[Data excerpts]
----
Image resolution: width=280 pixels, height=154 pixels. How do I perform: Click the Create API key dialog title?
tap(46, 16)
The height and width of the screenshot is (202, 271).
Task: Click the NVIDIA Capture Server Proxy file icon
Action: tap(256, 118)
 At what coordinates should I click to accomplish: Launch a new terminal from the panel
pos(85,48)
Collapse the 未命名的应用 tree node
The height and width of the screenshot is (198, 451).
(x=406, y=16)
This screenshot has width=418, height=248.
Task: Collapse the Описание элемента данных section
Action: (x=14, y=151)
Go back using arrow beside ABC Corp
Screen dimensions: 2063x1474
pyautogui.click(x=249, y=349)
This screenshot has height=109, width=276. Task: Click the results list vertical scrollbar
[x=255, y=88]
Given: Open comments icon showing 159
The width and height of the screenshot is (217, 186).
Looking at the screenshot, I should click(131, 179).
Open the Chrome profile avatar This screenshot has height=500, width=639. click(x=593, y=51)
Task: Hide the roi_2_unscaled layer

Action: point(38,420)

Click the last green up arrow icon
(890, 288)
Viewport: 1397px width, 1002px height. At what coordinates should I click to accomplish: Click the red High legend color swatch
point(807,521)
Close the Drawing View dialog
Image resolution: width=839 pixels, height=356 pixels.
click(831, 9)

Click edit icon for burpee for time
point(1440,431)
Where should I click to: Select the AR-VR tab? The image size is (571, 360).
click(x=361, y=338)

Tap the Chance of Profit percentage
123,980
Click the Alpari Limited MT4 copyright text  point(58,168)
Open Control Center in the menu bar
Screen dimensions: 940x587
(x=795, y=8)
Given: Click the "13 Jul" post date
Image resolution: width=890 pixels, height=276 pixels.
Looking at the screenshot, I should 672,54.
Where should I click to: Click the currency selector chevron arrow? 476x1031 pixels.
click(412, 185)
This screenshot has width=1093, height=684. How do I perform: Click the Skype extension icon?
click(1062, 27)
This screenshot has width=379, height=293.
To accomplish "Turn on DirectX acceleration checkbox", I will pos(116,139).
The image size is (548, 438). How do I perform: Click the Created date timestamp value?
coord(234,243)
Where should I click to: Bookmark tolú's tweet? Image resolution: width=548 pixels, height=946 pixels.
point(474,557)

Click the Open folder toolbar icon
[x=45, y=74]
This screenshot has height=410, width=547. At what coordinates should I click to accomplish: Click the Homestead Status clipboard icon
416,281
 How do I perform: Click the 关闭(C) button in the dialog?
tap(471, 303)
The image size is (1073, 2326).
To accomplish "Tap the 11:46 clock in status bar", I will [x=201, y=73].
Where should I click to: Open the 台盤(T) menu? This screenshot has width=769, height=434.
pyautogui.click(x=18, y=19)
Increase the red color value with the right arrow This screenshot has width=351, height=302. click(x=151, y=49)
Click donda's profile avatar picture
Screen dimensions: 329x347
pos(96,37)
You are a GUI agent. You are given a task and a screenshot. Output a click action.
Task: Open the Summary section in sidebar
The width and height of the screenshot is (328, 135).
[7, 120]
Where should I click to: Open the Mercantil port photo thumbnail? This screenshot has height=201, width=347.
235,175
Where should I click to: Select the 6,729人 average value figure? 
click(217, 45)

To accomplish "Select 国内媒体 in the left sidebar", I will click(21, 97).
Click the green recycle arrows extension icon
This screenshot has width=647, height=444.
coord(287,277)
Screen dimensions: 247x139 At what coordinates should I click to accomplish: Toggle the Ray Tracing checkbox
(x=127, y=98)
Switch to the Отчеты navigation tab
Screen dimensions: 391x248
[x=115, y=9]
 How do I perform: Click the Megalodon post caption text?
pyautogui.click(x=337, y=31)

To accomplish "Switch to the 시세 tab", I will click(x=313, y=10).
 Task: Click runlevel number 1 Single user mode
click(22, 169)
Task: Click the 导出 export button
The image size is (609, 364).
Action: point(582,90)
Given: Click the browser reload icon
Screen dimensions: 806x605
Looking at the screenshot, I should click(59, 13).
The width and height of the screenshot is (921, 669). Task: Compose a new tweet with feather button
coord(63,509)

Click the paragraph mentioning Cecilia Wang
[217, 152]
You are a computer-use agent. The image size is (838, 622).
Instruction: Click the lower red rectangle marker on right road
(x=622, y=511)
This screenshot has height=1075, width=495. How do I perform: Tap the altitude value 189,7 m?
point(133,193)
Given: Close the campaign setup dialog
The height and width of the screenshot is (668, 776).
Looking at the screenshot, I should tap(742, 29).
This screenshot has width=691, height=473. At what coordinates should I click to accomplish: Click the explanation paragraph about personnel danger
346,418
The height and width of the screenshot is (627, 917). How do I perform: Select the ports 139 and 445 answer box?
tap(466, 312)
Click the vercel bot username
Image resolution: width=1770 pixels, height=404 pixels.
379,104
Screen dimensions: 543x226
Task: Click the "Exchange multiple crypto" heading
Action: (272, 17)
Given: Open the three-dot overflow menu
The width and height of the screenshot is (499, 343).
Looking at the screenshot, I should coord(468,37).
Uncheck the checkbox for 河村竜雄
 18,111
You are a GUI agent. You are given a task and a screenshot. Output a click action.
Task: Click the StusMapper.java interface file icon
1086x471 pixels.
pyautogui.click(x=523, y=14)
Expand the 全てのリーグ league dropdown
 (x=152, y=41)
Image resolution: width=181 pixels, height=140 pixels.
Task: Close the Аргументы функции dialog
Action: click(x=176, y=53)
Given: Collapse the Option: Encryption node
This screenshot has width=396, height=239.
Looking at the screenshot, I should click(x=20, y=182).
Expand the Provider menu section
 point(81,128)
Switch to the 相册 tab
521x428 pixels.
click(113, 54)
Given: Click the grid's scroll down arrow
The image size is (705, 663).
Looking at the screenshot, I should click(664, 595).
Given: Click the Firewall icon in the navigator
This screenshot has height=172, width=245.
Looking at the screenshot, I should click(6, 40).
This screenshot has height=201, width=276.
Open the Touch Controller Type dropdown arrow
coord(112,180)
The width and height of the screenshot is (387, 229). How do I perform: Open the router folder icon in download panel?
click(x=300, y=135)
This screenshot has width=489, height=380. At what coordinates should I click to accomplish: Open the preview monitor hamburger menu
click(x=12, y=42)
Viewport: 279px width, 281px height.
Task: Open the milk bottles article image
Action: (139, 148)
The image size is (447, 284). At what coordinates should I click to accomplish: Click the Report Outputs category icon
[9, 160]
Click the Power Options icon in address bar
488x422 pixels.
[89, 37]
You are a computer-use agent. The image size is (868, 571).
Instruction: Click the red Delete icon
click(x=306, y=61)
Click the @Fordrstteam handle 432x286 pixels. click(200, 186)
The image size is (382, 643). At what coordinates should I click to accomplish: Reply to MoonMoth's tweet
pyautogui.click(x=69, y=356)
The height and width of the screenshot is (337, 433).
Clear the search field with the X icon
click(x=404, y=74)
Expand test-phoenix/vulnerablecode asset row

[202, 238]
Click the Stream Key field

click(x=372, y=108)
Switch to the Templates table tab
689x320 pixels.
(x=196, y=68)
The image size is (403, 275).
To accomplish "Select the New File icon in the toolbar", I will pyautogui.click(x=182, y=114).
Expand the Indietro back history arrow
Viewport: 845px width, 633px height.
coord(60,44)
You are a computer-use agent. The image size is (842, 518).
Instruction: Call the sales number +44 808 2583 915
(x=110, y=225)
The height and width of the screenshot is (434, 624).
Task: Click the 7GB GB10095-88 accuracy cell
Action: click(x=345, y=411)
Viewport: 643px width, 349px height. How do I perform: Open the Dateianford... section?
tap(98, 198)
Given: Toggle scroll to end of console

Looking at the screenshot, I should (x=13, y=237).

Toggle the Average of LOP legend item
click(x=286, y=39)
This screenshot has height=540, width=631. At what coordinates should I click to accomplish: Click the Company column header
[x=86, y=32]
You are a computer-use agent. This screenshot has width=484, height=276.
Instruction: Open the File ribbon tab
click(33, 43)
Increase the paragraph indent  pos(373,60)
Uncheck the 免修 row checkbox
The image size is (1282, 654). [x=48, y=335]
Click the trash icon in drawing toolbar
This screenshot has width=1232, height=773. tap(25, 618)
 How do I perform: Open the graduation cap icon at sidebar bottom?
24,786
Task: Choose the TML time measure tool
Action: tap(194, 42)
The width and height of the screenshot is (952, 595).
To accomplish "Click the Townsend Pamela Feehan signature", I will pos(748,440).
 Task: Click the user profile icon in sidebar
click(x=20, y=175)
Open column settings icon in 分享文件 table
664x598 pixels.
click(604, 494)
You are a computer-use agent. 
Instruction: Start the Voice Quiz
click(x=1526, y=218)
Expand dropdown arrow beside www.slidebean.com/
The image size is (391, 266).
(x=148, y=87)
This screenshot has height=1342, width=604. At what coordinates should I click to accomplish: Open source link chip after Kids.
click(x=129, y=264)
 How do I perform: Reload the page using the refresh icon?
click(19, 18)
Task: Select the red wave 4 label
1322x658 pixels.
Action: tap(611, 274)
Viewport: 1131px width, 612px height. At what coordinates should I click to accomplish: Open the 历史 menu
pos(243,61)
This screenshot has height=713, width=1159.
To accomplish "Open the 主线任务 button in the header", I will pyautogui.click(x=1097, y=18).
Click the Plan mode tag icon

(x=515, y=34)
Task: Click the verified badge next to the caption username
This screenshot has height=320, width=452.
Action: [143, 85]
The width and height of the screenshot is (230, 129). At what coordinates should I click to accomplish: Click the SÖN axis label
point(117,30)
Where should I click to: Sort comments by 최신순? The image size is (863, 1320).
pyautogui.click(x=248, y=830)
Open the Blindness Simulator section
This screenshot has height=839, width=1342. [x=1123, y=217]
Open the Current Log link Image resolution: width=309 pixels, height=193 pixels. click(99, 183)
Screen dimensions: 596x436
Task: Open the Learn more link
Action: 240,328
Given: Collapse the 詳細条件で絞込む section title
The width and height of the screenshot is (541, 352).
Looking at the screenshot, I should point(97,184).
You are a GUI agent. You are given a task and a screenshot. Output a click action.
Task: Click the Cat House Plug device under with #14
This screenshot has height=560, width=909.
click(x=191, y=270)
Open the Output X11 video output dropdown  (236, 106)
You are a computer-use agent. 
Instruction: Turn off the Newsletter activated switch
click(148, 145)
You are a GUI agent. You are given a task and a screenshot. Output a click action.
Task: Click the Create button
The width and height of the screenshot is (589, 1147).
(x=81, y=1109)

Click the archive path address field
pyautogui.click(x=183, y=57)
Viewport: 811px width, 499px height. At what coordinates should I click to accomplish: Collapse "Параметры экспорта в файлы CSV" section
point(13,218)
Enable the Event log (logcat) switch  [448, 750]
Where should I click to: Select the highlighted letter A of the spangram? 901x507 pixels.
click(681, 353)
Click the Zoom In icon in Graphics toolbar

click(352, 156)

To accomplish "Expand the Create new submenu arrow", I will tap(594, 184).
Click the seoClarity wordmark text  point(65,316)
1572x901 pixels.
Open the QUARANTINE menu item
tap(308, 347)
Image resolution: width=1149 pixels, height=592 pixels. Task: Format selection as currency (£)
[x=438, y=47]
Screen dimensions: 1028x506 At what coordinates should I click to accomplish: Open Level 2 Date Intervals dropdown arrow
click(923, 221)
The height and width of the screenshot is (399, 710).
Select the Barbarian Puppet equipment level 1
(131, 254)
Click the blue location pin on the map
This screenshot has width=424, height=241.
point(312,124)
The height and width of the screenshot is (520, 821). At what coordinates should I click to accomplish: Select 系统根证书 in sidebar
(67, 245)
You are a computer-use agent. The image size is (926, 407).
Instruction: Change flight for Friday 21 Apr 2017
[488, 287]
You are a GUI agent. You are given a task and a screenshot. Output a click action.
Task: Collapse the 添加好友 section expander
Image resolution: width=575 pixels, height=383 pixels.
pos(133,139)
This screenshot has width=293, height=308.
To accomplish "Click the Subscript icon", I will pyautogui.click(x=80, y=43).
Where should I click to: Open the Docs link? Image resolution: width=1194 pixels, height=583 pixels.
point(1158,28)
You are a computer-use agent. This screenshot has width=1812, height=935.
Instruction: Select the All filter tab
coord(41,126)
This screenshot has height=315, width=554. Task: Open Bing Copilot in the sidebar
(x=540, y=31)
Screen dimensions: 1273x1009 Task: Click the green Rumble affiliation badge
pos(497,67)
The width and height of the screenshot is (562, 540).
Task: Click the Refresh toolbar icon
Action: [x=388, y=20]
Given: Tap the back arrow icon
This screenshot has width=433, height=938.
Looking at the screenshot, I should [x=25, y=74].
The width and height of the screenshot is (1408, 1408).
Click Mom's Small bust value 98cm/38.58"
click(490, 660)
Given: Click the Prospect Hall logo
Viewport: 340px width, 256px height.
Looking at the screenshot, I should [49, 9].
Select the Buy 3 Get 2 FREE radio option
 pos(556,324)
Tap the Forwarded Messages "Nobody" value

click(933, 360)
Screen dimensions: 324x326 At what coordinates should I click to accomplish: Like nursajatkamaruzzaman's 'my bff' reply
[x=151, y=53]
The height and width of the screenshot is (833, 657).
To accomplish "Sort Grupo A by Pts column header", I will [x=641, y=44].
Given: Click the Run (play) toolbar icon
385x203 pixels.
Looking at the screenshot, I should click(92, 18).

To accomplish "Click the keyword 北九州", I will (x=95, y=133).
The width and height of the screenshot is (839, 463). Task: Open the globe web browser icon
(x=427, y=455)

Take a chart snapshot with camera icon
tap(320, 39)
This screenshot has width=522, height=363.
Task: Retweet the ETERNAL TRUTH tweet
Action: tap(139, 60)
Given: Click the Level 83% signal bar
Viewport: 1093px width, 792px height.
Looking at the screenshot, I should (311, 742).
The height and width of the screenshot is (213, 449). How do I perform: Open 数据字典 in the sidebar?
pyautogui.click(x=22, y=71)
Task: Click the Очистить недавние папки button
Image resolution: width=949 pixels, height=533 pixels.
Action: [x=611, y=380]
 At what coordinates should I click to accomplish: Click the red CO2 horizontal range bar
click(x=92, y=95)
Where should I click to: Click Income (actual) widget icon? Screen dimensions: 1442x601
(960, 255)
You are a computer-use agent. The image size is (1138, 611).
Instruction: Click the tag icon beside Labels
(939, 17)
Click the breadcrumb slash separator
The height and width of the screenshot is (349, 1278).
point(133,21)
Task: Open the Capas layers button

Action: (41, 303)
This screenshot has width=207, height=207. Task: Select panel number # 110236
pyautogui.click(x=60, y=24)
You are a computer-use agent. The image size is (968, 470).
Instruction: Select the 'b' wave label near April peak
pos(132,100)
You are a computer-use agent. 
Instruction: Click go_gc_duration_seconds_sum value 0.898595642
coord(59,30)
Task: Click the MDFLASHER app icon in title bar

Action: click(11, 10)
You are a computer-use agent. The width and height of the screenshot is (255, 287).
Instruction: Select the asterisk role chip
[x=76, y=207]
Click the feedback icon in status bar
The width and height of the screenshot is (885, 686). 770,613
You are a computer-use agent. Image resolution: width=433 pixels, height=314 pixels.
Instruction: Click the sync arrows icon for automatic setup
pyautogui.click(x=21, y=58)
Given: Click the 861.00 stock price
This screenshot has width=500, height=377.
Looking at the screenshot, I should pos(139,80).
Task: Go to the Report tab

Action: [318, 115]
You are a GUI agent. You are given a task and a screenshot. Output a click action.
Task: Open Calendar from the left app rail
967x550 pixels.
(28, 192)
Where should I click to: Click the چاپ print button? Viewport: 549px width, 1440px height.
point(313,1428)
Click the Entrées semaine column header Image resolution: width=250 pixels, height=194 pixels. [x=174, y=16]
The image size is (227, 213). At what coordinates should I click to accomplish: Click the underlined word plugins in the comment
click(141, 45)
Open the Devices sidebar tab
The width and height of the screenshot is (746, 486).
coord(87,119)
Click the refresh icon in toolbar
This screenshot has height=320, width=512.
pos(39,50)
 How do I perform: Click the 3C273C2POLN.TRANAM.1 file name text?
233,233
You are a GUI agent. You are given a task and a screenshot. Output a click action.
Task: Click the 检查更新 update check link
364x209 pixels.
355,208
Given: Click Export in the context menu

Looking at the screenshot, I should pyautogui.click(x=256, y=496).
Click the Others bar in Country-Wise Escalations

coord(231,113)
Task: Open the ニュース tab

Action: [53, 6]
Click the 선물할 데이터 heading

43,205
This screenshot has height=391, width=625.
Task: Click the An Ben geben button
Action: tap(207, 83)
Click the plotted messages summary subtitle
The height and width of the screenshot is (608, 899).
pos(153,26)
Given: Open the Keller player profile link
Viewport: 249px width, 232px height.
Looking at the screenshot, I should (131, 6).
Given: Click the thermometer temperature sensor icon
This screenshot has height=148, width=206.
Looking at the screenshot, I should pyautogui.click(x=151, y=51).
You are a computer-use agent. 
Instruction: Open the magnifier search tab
----
EXERCISE DESCRIPTION:
Within the data above, the span starting at the line containing "Viewport: 1093px width, 792px height." and ending at the line containing "You are a computer-use agent. The image size is (1138, 611)." is to be retyped exactly, with no other lines.

RESPONSE TO THE TASK:
Viewport: 1093px width, 792px height.
Looking at the screenshot, I should (311, 742).
The height and width of the screenshot is (213, 449). How do I perform: Open 数据字典 in the sidebar?
pyautogui.click(x=22, y=71)
Task: Click the Очистить недавние папки button
Image resolution: width=949 pixels, height=533 pixels.
Action: [x=611, y=380]
 At what coordinates should I click to accomplish: Click the red CO2 horizontal range bar
click(x=92, y=95)
Where should I click to: Click Income (actual) widget icon? Screen dimensions: 1442x601
(960, 255)
You are a computer-use agent. The image size is (1138, 611).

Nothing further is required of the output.